┏━━
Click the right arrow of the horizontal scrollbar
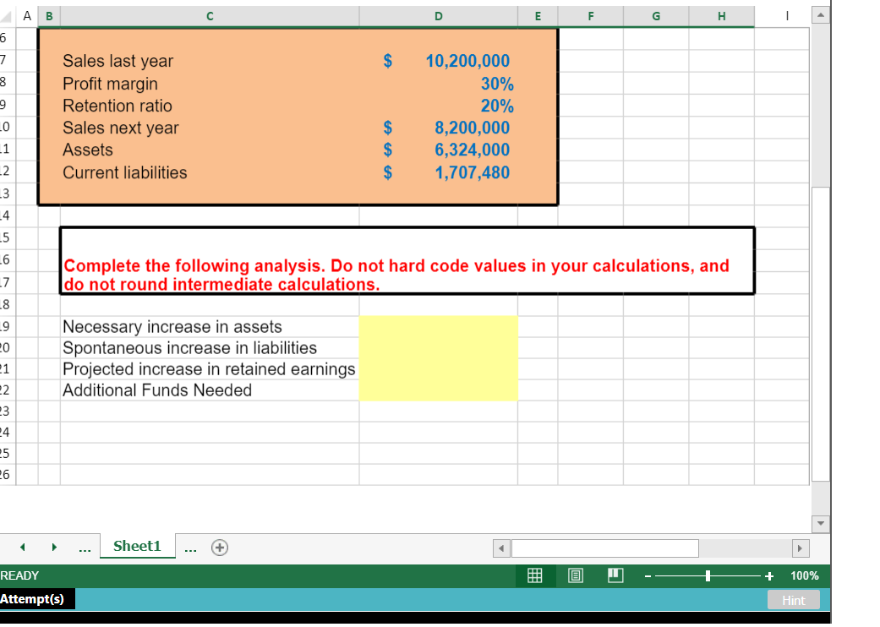Screen dimensions: 880x627 click(800, 548)
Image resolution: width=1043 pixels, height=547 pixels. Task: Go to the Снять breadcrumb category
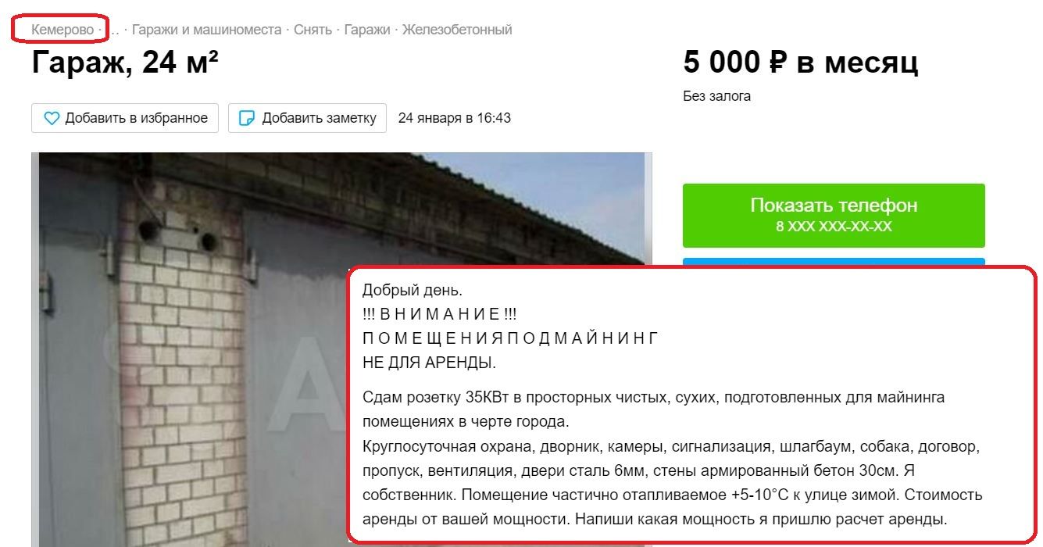coord(313,30)
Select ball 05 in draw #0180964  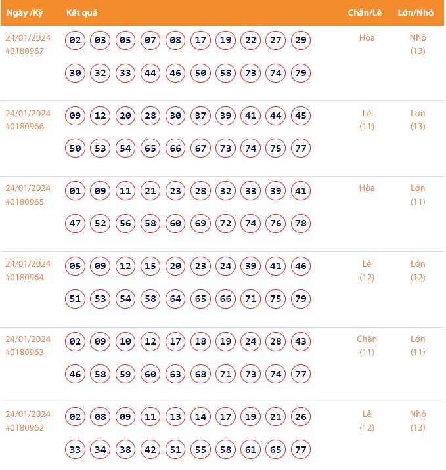pyautogui.click(x=76, y=267)
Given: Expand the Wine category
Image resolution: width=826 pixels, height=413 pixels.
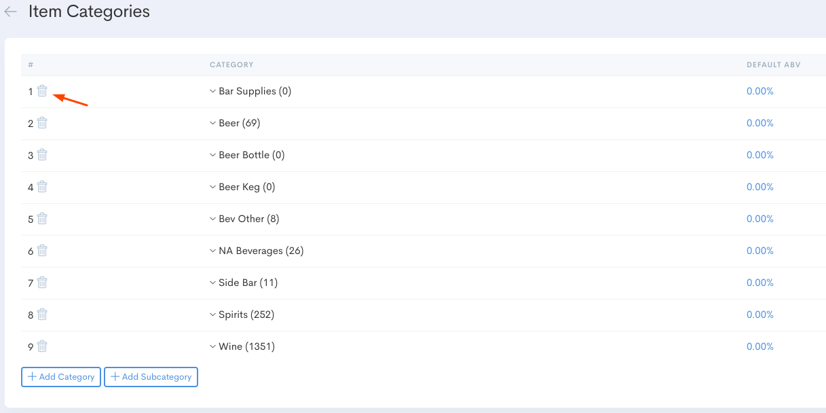Looking at the screenshot, I should [212, 346].
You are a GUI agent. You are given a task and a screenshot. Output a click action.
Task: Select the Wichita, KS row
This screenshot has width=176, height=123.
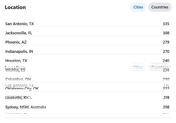(87, 70)
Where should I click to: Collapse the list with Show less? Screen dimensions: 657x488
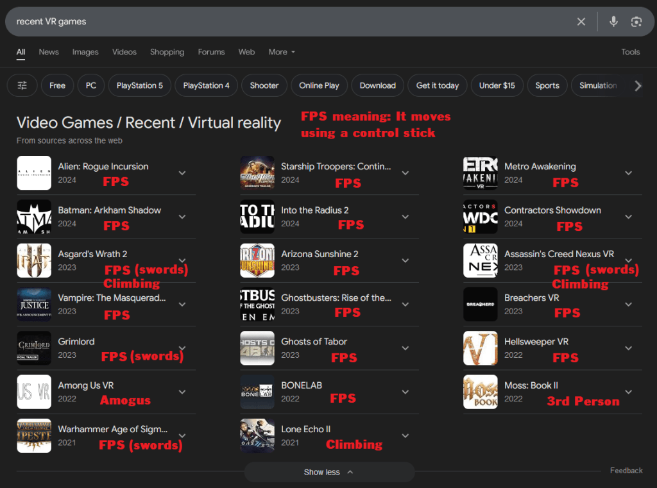[329, 472]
┗━━
THE TASK: Once you find the line that contains "This screenshot has width=176, height=123.", give it again along with every later line through the end of the data, word for word, minus the pictures.

RESPONSE AREA:
This screenshot has width=176, height=123.
(87, 70)
Where should I click to: Collapse the list with Show less? Screen dimensions: 657x488
[329, 472]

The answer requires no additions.